- _Texto de partida_
--
- Artículos de opinión (Op-ed)
Dos cosas me llamaban la atención de ella.
Era diminuta.
Muy.
Y venía siempre con un tapadito de paño verde.
Algo más: era apática al calor.
No importaba la temperatura, se acomodaba en el diván, y se cubría con su tapadito.
Recuerdo que la atendía en un consultorio totalmente vidriado que daba al Oeste.
También recuerdo una tarde asfixiante, con un sol indomable, en la que el equipo de aire bramaba, intentando complacerme.
Entró, se recostó, se cubrió con su tapadito verde, giró la cabeza y me dijo, tenue pero firme:
– ¿Se podrá apagar el aire?
Casi le grito que no, pero me levanté, apagué el aire, obediente, y el Consultorio comenzó a parecerse al Hades.
– Gracias – me dijo, y creí percibir una media mueca burlona.
Mi cuaderno quedó rápidamente borroneado por las viscosas gotas de sudor que se despeñaban de mi frente.
Era bella.
Muy.
Con una sagacidad cínica y una melódica forma de construir oraciones, que me fascinaba.
Pero no tenía suerte con los hombres.
Desfilaban, huidizos, breves, inconsistentes, luego de un sexo random que la insatisfacía.
Y volvía a su Ex, ese al que demolía, ese que la aburría, ese sin valor.
– Volví con mi Ex.
– Yo recuerdo mal, o ¿dijiste que no soportabas ni nombrarlo?
– Con mis Amigas desarrollamos un concepto. Lo llamamos “El Síndrome de la Última Pija”
Casi me caigo del sillón.
--
- _Datos aportados_

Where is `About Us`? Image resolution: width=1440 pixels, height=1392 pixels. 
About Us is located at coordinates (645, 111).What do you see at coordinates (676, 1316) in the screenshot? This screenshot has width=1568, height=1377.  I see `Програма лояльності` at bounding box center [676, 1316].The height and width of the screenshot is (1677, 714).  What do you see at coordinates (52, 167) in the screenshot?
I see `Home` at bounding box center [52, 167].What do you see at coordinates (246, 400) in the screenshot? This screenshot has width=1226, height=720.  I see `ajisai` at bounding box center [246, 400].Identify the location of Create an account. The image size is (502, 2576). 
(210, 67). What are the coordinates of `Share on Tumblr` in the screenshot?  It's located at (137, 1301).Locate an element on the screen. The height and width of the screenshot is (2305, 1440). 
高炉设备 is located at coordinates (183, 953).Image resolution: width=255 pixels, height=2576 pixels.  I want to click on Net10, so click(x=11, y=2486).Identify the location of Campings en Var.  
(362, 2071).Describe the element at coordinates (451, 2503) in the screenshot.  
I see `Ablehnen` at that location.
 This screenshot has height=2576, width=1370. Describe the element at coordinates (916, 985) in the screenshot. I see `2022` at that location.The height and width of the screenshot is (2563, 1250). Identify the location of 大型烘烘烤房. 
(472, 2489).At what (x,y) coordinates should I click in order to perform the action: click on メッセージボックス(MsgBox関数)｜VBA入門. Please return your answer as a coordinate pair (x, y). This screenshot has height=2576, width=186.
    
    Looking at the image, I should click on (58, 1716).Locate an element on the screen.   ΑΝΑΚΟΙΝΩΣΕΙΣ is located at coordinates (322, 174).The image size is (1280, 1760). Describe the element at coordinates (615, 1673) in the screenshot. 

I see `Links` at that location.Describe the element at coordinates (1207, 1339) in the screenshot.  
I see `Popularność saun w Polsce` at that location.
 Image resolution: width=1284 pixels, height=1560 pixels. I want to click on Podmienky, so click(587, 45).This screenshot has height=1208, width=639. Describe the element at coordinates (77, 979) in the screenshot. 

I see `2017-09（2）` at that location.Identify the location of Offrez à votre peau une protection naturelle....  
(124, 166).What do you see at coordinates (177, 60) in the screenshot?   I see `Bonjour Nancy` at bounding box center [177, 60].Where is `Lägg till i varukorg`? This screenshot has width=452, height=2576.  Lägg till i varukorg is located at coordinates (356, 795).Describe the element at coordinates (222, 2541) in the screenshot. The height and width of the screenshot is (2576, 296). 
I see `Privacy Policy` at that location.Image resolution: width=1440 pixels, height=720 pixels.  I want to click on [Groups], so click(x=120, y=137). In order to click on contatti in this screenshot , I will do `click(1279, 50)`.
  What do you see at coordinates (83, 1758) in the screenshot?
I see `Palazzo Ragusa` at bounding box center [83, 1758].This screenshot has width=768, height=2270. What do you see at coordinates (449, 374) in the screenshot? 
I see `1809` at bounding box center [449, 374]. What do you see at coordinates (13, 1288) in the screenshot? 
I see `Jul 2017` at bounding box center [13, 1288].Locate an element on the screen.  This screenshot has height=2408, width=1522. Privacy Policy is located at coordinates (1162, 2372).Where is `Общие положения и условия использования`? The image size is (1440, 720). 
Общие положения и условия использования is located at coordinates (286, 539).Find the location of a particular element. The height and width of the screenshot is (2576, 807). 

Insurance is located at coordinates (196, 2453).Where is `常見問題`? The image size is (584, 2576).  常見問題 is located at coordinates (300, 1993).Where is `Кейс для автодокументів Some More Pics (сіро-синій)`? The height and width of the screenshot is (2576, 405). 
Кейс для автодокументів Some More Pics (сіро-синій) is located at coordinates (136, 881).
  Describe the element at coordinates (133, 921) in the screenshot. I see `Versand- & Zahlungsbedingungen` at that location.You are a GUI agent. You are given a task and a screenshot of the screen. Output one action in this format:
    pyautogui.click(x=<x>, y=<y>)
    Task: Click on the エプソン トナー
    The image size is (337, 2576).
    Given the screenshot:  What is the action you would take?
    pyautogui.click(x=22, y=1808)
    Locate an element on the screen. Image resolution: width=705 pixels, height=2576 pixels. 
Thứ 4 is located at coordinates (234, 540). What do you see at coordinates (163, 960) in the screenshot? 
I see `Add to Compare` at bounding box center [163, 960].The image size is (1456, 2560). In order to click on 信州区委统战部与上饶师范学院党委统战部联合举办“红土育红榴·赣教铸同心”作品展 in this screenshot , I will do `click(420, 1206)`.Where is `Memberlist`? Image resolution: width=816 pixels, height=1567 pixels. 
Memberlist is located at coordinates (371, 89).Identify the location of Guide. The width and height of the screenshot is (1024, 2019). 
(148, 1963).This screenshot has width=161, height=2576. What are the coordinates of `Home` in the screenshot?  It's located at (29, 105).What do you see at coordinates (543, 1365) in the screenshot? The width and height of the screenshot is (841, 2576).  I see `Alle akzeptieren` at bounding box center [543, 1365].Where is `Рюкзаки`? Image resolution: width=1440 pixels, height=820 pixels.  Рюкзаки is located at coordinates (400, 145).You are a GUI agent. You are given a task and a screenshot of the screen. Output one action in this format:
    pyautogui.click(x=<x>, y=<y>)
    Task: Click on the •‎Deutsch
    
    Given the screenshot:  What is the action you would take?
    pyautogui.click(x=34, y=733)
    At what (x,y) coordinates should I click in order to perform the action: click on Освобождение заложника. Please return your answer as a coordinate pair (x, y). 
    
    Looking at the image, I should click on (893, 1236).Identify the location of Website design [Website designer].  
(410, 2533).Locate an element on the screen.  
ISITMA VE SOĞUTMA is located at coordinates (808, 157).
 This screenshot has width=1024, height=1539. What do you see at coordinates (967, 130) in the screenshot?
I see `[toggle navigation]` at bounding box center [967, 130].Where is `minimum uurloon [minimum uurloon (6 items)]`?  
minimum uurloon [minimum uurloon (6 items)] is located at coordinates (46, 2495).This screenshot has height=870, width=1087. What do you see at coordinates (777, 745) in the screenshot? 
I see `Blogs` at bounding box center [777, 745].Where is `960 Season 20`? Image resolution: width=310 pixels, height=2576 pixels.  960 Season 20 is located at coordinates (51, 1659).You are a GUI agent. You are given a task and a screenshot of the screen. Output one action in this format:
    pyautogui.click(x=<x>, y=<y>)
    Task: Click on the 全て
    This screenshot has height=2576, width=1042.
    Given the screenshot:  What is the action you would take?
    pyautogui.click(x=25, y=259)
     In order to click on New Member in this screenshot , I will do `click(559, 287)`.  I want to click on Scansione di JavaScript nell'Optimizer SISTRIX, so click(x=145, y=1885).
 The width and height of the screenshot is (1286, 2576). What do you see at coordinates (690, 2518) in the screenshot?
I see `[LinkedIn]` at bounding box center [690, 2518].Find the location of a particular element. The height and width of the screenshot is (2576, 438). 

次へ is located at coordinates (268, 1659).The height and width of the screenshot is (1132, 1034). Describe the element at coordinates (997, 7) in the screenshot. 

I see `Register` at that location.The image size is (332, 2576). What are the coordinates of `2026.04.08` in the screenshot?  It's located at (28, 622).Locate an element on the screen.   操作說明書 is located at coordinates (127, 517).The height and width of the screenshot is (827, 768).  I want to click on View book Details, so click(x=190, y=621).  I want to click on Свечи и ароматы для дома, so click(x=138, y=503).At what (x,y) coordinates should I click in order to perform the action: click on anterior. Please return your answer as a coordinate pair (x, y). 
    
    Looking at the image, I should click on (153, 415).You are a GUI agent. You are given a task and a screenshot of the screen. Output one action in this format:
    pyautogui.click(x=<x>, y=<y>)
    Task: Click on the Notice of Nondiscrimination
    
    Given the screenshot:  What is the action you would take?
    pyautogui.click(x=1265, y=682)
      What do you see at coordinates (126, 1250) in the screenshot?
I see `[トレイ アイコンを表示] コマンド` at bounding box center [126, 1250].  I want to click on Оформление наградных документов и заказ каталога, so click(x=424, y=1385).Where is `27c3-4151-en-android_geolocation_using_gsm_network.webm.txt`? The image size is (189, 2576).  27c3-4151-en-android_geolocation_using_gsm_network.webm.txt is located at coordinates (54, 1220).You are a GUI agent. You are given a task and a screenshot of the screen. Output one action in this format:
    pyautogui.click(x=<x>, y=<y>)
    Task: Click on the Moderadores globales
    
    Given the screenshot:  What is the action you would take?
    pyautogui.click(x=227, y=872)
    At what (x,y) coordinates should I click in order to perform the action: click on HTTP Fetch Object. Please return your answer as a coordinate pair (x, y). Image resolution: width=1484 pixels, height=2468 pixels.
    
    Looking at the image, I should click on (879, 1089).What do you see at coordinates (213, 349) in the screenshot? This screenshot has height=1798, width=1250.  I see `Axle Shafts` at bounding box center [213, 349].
--
- _Consigna_
Escribe cómo sigue el relato sobre la paciente del tapadito verde, empezando justo después de su última oración. Las entradas son un material aparte del relato.

- _Tu respuesta_
Luego de acallar la carcajada, le pedí que se explayara.
– Eso – me dijo, entre orgullosa por mi risa, y abatida por la solidez de lo que iba a decir
– Una termina con su pareja, porque ya no aguanta más esa relación tediosa, y comienza a buscar. Lo que viene es tan hostil, tan repugnante, tan nada, que vuelve, resignada, a… la última pija. Está ahí, a mano. Ya la conocemos, nos conoce, no hay que trabajar, no hay que fingir, no hay sorpresas.
– ¿Y no apostás a otras pijas? – pregunté, completamente metido en el relato.
– Me gustaría, pero hay días que no doy más…
Era inteligente.
Muy.
Y buscaba otra cosa.
– No voy a venir más – me dijo – No sos lo suficientemente lacaniano.
La miré con una sonrisa que preparaba desde hacía tiempo.
– Si ese es el motivo, no tengo nada que decirte. Francamente, no lo soy.
Nos abrazamos, sin pompas, y se fue.
Al tiempo, recibí un llamado suyo:
– Hola, Patricio. ¿Puedo retomar mi Terapia?
Convinimos un horario.
Llegó, con su tapadito de paño verde, animada.
– ¿Voy directo al diván? – me preguntó.
– No. Antes respondeme algo. ¿Esta escena no se parece mucho al “Síndrome de la Última Pija”?
Quedó perpleja.
Pensó un momento, callada, recóndita, inabordable.
– Tenés razón – dijo, abrumada -. ¿Te tengo que pagar?
– No. No hace falta. Así está muy bien.
Se fue, con sus pasitos exiguos, verdemente diminutos, y nunca más volví a verla.
Ella me enseñó que esa sórdida tentación de repetir es tan potente, tan invisible, tan astuta, que sólo la Clínica puede hacer algo para desactivarla.